Hay rivales que simplemente se niegan a caer. Los bombardeas con golpes, los estremeces con toda tu fuerza, los castigas en cada zona del cuerpo que cuenta como blanco válido, pero ellos se quedan ahí, de pie, indiferentes al dolor, a la sangre que brota de sus heridas, a los hematomas que cubren su piel. Testarudos como mulas, se niegan categóricamente a acabar noqueados, y tratar de derribarlos a toda costa puede ser muy peligroso.
Hace diez días, poco después de las diez de la noche, estaba en San Bonifacio, en la provincia de Verona, sentado en primera fila para presenciar el combate del talentoso cubano Angelo Morejon contra el bosnio de pegada dura Danijal Alagic. Durante tres asaltos, aquello parecía más una paliza que un combate.
El zurdazo de Morejon se estampaba en el rostro del rival como un pistón. El impacto era tan fuerte que el sudor del desafortunado boxeador bosnio salía disparado fuera del ring, mientras el numeroso grupo de aficionados balcánicos que lo había acompañado en esta aventura italiana observaba la escena aterrorizado y en silencio. Los derechazos secos y violentos que Morejon lanzaba al cuerpo de su oponente hacían retorcer incluso a los espectadores. Y, sin embargo, el tenaz Alagic no daba un paso atrás.

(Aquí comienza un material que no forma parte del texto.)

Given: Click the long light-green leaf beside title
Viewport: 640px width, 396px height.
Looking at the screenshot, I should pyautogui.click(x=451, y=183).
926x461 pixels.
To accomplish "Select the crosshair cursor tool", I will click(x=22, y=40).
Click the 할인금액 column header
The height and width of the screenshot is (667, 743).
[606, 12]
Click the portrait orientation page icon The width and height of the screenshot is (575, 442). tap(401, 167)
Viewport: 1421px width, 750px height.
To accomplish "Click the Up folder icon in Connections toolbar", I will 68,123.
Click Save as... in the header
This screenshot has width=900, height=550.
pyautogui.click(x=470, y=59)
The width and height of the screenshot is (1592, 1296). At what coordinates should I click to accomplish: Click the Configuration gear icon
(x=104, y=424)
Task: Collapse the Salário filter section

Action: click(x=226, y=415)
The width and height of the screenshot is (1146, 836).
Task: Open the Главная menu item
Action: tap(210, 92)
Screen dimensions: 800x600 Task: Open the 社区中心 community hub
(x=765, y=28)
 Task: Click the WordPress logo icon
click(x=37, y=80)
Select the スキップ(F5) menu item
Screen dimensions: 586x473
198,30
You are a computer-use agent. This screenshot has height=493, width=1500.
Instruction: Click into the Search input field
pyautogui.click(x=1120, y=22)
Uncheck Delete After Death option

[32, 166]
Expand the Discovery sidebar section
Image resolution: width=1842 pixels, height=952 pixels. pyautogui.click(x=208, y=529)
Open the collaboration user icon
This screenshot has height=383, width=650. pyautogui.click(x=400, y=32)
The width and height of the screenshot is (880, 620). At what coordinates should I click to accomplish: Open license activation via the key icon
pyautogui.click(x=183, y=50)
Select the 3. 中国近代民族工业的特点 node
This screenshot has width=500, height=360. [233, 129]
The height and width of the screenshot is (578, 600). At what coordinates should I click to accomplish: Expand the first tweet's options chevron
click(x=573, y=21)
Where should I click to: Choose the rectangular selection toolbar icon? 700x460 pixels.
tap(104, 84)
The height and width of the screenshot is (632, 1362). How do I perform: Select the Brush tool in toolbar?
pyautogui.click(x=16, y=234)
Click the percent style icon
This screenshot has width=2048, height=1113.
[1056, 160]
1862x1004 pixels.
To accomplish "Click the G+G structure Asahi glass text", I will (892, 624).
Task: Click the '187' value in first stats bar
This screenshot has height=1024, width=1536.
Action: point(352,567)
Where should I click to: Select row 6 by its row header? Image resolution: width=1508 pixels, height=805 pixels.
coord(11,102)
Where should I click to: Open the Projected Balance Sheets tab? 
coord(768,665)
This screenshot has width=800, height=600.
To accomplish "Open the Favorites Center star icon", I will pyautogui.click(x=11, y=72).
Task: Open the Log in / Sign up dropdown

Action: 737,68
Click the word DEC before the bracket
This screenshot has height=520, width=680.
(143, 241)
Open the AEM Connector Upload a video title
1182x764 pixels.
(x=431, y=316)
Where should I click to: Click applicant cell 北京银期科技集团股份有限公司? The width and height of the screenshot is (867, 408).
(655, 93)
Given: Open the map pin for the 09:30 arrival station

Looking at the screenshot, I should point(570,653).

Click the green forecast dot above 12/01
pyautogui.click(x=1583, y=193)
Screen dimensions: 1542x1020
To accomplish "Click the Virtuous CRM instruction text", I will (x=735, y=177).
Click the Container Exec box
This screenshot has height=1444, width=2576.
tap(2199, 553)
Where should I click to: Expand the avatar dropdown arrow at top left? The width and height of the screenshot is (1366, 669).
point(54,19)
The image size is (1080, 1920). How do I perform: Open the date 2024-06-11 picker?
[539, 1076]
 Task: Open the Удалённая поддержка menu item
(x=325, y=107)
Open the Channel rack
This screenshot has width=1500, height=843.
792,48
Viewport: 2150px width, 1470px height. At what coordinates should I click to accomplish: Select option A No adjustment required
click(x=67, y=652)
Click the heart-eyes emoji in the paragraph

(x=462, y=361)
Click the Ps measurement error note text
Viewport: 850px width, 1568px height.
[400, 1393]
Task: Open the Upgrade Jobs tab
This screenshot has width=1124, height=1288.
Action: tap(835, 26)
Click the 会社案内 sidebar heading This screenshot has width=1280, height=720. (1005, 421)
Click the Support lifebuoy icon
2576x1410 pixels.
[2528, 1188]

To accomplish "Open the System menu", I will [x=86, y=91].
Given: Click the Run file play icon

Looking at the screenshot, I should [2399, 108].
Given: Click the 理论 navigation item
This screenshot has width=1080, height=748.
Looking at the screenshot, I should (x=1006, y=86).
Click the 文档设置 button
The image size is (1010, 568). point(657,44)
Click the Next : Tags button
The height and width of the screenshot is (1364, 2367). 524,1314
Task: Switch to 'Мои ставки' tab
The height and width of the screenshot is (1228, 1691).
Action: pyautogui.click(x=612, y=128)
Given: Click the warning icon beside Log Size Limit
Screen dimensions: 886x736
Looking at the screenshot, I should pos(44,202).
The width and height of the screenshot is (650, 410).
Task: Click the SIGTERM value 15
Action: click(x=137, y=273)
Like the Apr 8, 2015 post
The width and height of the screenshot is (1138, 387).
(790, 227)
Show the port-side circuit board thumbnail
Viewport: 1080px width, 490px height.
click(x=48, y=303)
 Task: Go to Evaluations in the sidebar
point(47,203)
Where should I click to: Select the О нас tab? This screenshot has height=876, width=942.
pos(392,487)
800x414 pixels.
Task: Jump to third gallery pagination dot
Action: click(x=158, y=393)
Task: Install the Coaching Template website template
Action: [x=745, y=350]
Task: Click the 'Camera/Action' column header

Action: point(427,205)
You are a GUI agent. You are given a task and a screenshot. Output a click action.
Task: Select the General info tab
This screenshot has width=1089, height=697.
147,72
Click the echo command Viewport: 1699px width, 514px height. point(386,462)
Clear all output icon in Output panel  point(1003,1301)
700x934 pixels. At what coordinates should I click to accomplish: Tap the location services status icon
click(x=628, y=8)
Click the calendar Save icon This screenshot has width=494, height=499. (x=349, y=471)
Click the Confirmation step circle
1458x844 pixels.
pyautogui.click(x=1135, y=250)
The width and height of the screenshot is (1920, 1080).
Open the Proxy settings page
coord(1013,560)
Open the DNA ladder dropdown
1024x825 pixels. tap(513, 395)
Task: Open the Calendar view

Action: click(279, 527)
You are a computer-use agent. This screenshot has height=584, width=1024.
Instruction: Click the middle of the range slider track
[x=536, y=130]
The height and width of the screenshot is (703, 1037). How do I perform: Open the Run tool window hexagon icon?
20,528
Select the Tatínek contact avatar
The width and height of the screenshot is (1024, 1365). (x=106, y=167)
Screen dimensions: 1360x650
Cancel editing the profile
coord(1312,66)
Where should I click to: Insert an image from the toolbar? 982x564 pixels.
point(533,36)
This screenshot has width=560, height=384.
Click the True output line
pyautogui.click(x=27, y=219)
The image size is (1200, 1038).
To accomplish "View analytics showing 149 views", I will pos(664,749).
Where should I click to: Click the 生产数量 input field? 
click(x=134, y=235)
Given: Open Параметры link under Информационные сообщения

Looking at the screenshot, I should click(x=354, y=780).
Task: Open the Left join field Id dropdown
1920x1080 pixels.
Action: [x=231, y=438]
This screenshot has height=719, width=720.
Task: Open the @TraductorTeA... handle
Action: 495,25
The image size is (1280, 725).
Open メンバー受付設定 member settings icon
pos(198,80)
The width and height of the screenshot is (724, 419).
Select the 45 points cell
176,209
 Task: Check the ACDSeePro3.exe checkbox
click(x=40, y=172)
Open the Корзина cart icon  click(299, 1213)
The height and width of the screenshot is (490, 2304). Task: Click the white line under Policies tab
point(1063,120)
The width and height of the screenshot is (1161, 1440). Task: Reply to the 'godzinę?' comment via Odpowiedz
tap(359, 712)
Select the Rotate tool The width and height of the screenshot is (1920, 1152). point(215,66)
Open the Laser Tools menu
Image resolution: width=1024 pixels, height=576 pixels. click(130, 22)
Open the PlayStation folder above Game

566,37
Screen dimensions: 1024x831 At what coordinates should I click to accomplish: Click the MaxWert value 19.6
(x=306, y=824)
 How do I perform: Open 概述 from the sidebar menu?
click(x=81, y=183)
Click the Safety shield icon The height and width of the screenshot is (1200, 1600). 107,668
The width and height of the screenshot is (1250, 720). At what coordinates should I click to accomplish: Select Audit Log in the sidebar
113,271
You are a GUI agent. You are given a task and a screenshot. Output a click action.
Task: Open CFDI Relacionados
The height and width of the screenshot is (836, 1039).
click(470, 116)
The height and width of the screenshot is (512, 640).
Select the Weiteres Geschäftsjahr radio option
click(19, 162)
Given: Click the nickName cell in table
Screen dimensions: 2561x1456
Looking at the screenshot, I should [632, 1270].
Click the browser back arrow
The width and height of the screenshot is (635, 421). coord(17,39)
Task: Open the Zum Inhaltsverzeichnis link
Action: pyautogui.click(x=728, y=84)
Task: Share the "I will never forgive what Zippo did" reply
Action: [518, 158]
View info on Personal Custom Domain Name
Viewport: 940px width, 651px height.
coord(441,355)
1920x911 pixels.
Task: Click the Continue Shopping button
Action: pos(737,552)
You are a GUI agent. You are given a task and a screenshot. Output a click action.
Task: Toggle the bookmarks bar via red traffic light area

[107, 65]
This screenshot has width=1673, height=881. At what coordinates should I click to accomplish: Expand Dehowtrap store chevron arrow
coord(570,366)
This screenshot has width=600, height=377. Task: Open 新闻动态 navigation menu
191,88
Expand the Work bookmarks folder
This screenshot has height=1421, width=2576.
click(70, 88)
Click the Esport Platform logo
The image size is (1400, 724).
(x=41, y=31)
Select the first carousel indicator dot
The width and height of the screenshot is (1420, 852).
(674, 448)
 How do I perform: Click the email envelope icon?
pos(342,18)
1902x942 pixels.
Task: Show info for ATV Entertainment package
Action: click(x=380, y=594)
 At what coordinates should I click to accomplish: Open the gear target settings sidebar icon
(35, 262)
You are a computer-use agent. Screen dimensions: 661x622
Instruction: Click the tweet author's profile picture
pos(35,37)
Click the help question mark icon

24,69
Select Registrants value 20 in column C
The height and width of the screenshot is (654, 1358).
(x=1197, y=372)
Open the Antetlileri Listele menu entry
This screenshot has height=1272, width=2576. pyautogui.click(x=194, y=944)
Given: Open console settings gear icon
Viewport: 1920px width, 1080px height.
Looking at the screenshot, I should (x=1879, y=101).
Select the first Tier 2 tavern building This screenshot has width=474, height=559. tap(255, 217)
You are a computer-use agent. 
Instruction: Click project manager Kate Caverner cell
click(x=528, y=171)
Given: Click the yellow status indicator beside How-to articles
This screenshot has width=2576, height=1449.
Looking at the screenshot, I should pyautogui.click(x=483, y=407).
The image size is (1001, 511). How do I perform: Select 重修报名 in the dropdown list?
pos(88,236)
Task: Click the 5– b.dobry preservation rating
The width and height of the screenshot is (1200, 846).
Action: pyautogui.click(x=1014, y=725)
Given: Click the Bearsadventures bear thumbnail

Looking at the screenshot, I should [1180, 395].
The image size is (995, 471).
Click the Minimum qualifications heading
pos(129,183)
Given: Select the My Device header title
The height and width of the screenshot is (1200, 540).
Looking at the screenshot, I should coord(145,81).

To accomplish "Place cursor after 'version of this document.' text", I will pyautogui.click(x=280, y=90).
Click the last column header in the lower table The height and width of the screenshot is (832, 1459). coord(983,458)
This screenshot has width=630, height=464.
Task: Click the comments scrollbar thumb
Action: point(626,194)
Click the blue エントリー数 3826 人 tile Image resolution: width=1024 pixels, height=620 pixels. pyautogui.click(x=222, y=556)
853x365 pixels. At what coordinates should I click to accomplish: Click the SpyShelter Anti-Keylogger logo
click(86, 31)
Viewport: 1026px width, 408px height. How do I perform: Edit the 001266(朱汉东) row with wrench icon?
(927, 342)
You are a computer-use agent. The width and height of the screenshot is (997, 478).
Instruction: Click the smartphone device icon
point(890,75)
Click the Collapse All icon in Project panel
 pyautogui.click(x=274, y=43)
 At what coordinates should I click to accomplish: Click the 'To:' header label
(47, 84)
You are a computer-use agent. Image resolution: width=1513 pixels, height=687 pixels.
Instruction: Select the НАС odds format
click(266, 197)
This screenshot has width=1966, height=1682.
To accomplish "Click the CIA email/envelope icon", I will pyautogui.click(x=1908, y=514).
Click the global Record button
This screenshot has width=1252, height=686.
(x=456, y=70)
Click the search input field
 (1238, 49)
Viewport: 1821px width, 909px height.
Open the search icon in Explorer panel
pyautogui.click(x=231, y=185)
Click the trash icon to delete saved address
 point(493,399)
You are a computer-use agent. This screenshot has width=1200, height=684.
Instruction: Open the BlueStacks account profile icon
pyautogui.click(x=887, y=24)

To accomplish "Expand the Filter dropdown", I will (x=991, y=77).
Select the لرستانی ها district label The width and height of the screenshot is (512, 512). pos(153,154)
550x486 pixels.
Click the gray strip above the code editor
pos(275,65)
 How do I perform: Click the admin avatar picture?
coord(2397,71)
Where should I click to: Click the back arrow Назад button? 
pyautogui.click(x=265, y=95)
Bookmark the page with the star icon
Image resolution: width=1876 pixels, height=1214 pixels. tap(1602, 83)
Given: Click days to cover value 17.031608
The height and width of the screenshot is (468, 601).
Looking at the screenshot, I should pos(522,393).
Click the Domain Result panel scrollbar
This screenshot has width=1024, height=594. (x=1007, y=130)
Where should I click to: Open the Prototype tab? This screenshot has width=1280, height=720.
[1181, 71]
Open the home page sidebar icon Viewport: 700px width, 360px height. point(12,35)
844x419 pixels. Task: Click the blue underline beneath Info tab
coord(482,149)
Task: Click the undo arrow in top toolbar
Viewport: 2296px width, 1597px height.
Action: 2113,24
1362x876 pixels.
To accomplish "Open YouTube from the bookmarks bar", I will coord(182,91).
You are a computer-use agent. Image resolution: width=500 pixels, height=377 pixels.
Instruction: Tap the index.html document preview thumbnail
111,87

Así que, poco a poco, “El Terrible” pasó al plan B. Al darse cuenta de que tenía delante una roca inamovible, el cubano bajó el ritmo, dosificó sus energías y siguió acumulando puntos, bailando elegantemente sobre la punta de los pies y golpeando con dureza solo cuando su rival se mostraba demasiado atrevido.
Al final del combate, pese a la victoria clara e indiscutible, hubo quien no quedó satisfecho. “Debió usar más la derecha”, “no debió dejarse presionar”, “debió ensuciarse las manos”, fueron algunas de las críticas escuchadas tras la pelea. Su decisión de administrar los últimos asaltos con prudencia fue interpretada por algunos como una muestra de delicadeza, de inseguridad o de poca disposición al combate.
He estado reflexionando sobre esos comentarios durante días, y no he podido evitar recordar un combate de finales de los años noventa, aparentemente sin relación, pero en realidad muy pertinente para este tema: la inesperada derrota del gran Wladimir Klitschko ante el estadounidense Ross Puritty.
Campeón olímpico, invicto, de físico imponente y excelentes cualidades técnicas, Klitschko era considerado un elegido y escalaba rápidamente las clasificaciones mundiales, logrando un nocaut tras otro. Puritty, por su parte, ya había sufrido trece derrotas —tres en sus últimos cuatro combates— y era un boxeador limitado, básico, sin clase ni imaginación. Sobre el papel, no debía haber pelea.
Y, de hecho, durante nueve asaltos completos no la hubo: Klitschko golpeaba a placer desde todos los ángulos, lo bombardeaba sin descanso, lo castigaba con golpes que habrían derribado a un toro. Por primera vez desde que se había hecho profesional, “Dr. Steelhammer” peleaba en Ucrania, ante sus compatriotas, y quería lucirse. Quería ganar por nocaut a toda costa.
Cualquiera que haya visto aquella pelea sabe que Klitschko pagó muy caro su obstinación. Al final del décimo asalto estaba tan agotado que apenas podía mantenerse en pie. En el undécimo, su entrenador Fritz Sdunek tuvo que saltar al ring para salvarlo de un Puritty desatado, provocando así la detención anticipada del combate.
He pensado mucho en aquella noche rocambolesca en los últimos días, y también en la impresionante diferencia entre los rostros de Angelo Morejon y Danijal Alagic al salir de los vestuarios, una hora después de su combate. El de Angelo, intacto, sin un rasguño. El de Alagic, hinchado e irreconocible: los ojos reducidos a rendijas, los pómulos amoratados, la nariz deformada.
Quizás Morejon no entusiasmó a los espectadores más exigentes; quizás habría ganado igual intercambiando algunos golpes salvajes más; quizás, forzando al máximo, habría logrado doblegar la resistencia del inquebrantable Alagic y regalado al público un KO del que hablar. Nunca lo sabremos. Pero sí sabemos que El Terrible, además de lograr la victoria, volvió a casa sano y salvo, lo cual, en un deporte tan extenuante, peligroso y a veces incluso cruel como el boxeo, no es poca cosa.
“No tienes que ser el hombre más fuerte del ring. Solo tienes que ser el más inteligente.”